前任者から、その人の仕事ぶりや性格について聞くことはあります。ただ、それを答えにはしないようにしています。

前任者が見たのは、前任者との関係の中にいた、その人です。僕との関係では、違う姿が見えるかもしれない。

引き継ぎメモは、前の人が見た景色のメモくらいに置いておく。

その人のゼロ点は、相手と話し、やり取りを重ねながら合わせていく。今は、そう考えています。

もう一つ、あとから気づいたことがあります。その人の「普通」には、性格や話し方だけでなく、話し始めるまでに必要な時間も含まれていました。

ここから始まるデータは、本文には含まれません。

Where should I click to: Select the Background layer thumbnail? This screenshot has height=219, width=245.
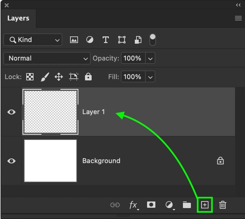(50, 161)

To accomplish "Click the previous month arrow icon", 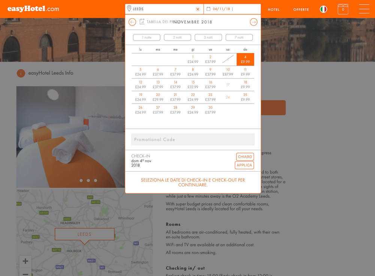I will (x=132, y=22).
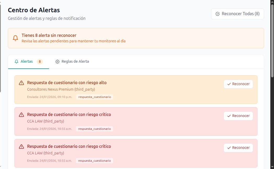Click the checkmark icon on the topmost Reconocer button
The width and height of the screenshot is (274, 169).
pyautogui.click(x=229, y=84)
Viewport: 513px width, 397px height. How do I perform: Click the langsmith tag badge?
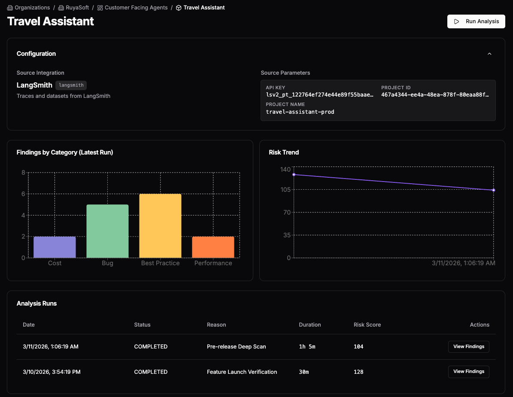click(71, 85)
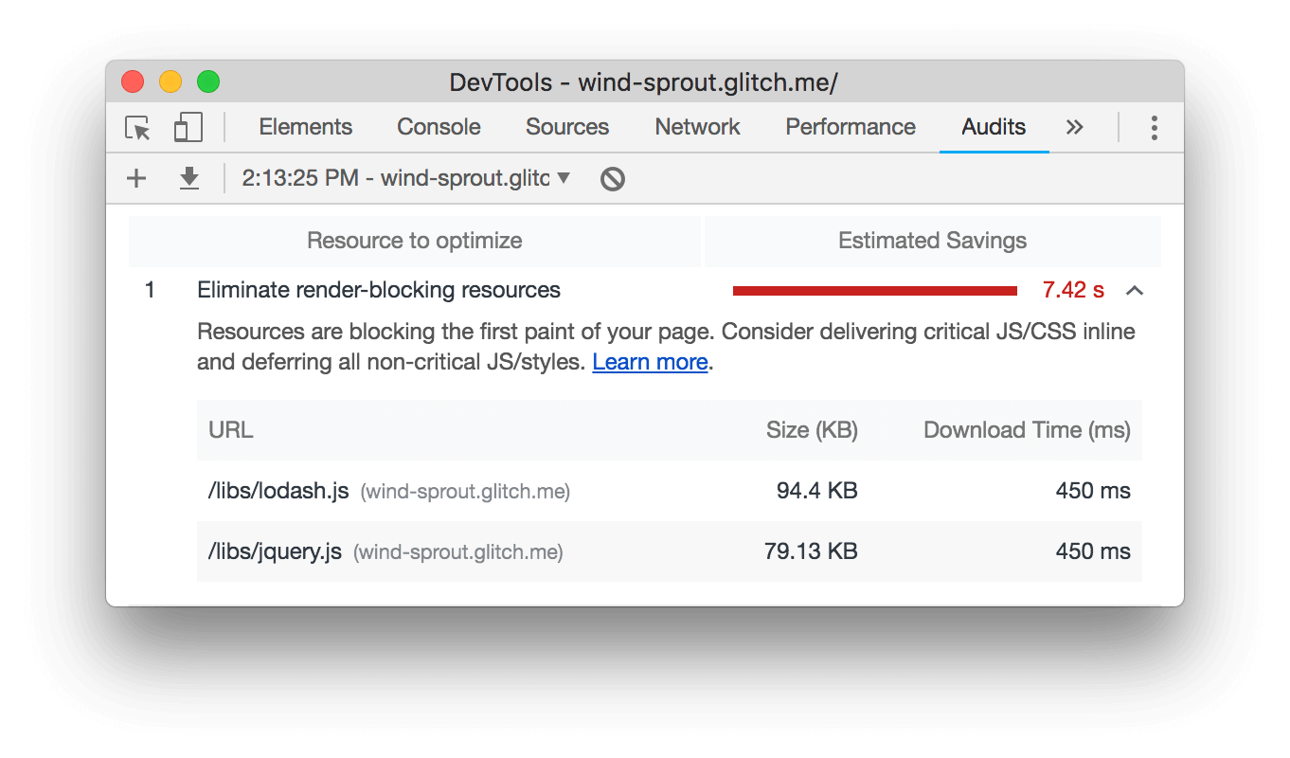This screenshot has height=758, width=1290.
Task: Toggle the device toolbar icon
Action: click(188, 128)
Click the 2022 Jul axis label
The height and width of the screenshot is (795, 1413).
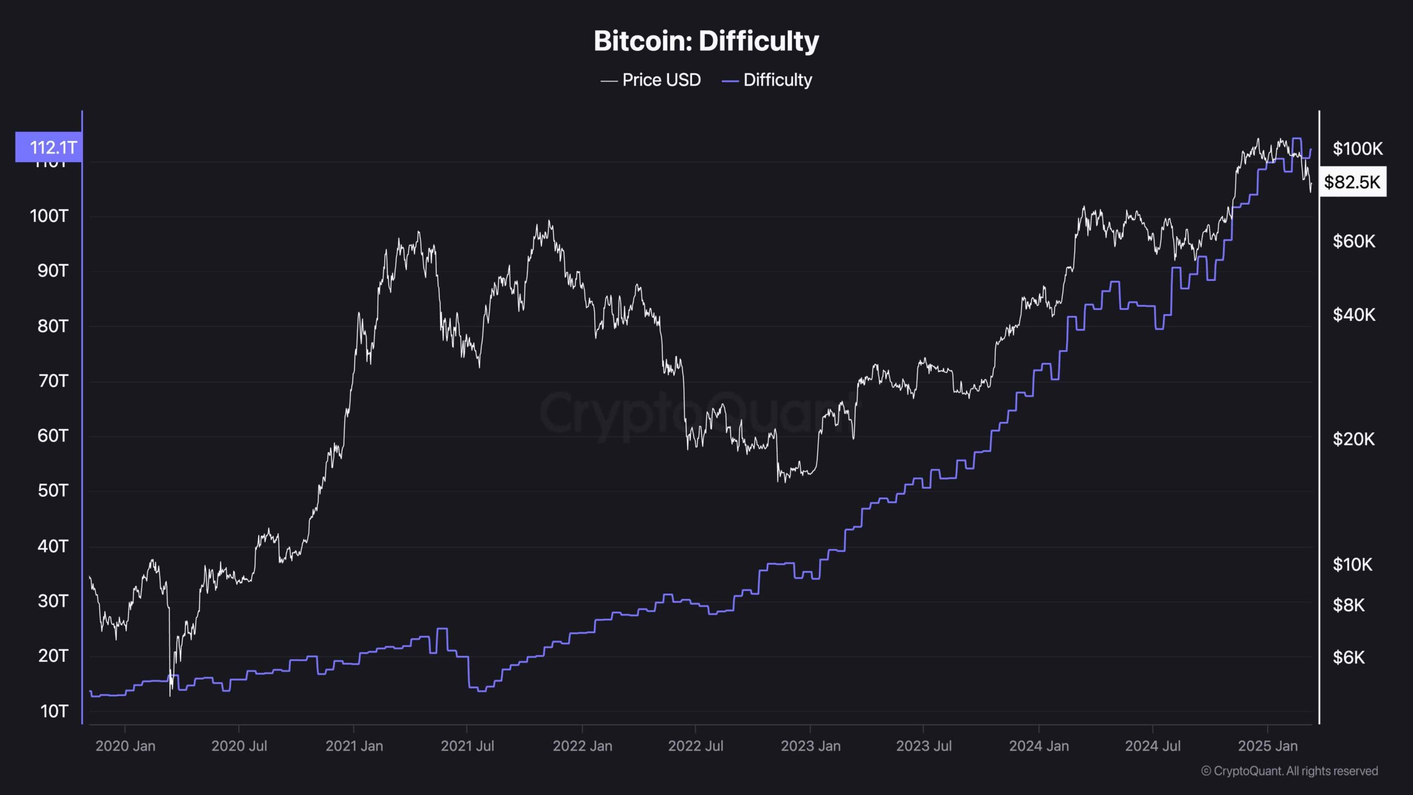[695, 746]
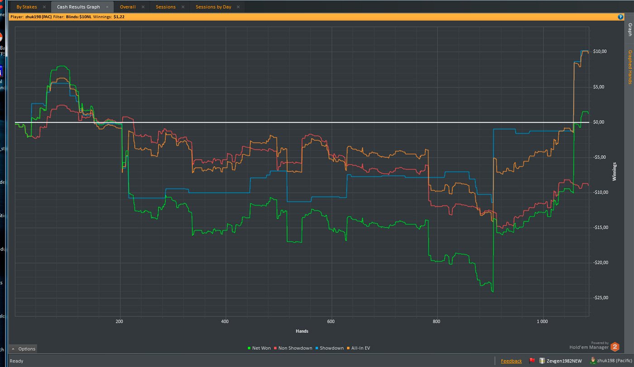The width and height of the screenshot is (634, 367).
Task: Close the Sessions by Day tab
Action: point(239,7)
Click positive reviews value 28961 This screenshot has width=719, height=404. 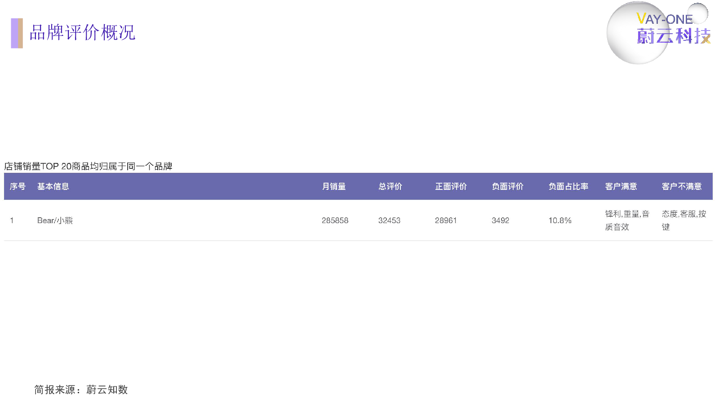pyautogui.click(x=446, y=220)
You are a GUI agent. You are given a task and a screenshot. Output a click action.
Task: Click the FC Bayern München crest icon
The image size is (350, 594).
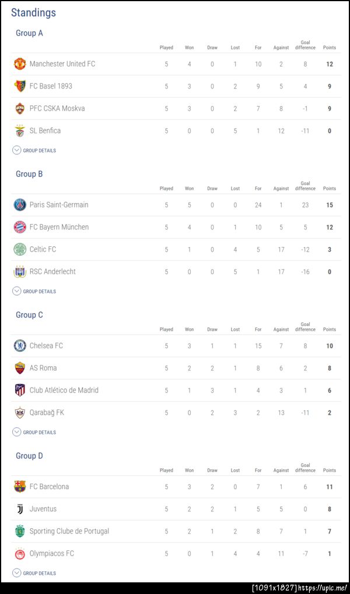pos(20,227)
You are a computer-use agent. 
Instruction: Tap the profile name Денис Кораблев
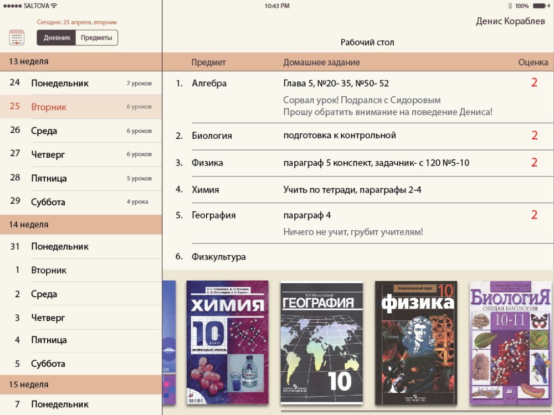coord(510,22)
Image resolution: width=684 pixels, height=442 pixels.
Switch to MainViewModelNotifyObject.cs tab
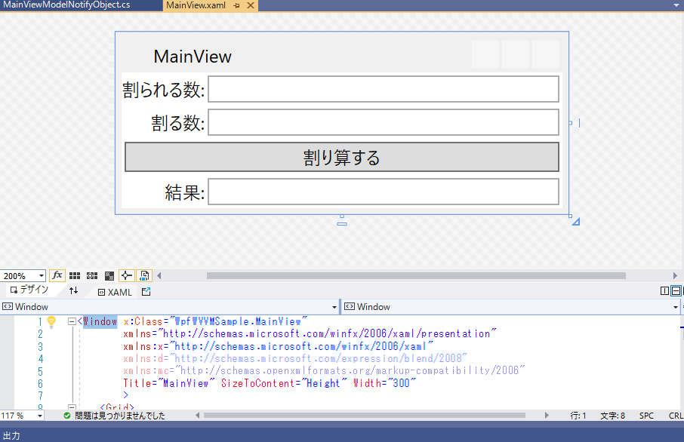pyautogui.click(x=66, y=5)
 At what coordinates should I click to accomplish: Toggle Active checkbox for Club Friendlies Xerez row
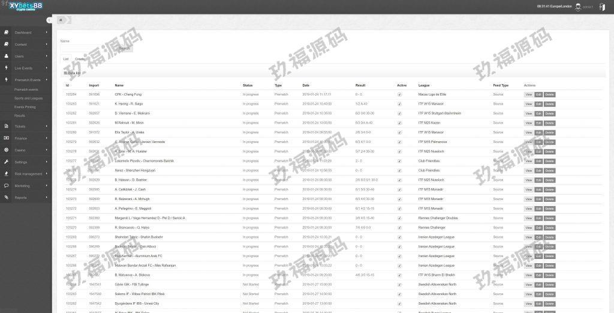pyautogui.click(x=399, y=170)
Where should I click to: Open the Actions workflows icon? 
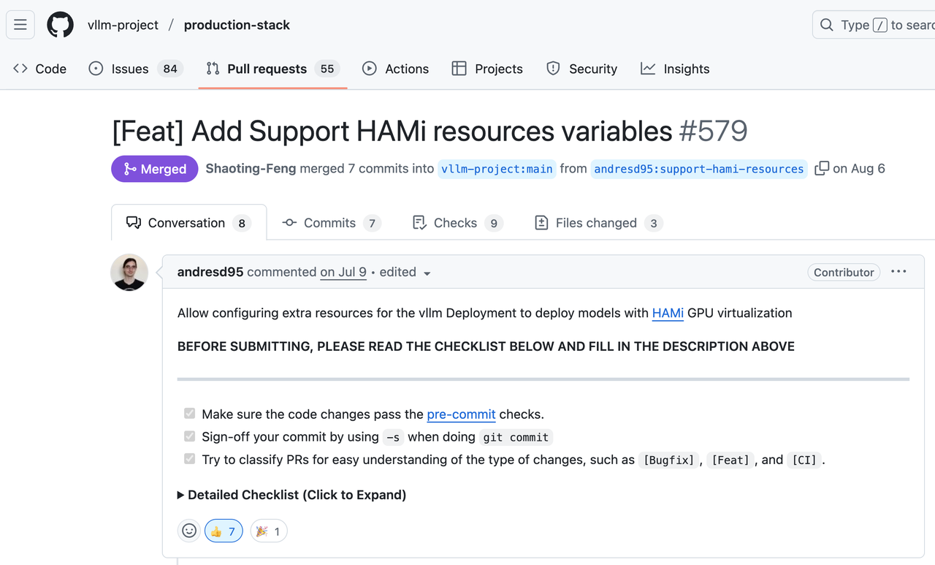(x=370, y=68)
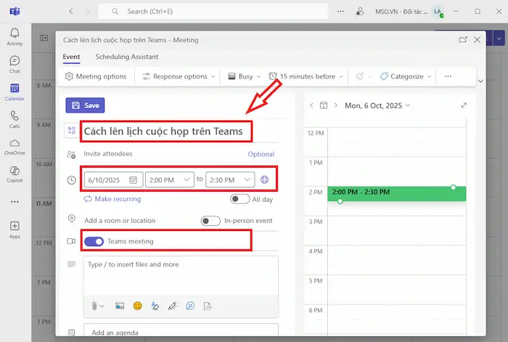508x342 pixels.
Task: Insert an emoji in the description
Action: pyautogui.click(x=137, y=306)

すぐに話せる人もいる。少し雑談をしてから話せる人もいる。いつもの30分が終わる頃に、ようやく本当の話が出てくる人もいる。

ゼロ点合わせとは、その人が何を話すかだけではなく、どのくらいの時間と空気があれば話せる人なのかを、知ることでもありました。

そして、ゼロ点合わせは、初回の30分で完成するものではありません。関係が続く中で、少しずつその人の「いつも」が見えてきます。

「いつも」が見えてくると、できることが増えます。相手の元気がない気がする日。言葉が少し重い日。何かを抱えていそうな空気がある日。そういう時は、いつもより長めに時間を確保するようにしています。

本当に聞きたかった話は、こちらが用意した30分の前半に出てくるとは限らない。

普段の時間を過ぎたあたりで、少し空気が緩んで、話しやすくなることがあります。そこで答えを急がずに待つ。あるいは最後に、念押しでもう一度だけ言葉を置きます。

「他には、ありませんか」

すると、それまでの話とは別の、本当に気になっていたことが出てくることがあります。そこから話が始まって、面談を30分延長したこともあります。

初回に「何か質問ありますか」と聞いた時は、沈黙しか返ってきませんでした。言葉はほとんど同じなのに、返ってくるものが違う。

質問が悪かったのではない。その質問を置くまでに、相手が話せる空気になっていなかった。

ナギ(心の声)
白状すると、これに気づくまで、沈黙は「埋めるもの」だと思っていました。今は、沈黙の何割かは「相手が言葉を探している時間」に見えます。見え方が変わると、待てるようになりました。

ナギ(心の声)

最初の30分で、理解を完成させなくていい

では、今の僕が初回の1on1で何をしているか。少しだけ書きます。ただし、これは正解の手順ではなく、話しすぎていた僕の、自分向けの工夫です。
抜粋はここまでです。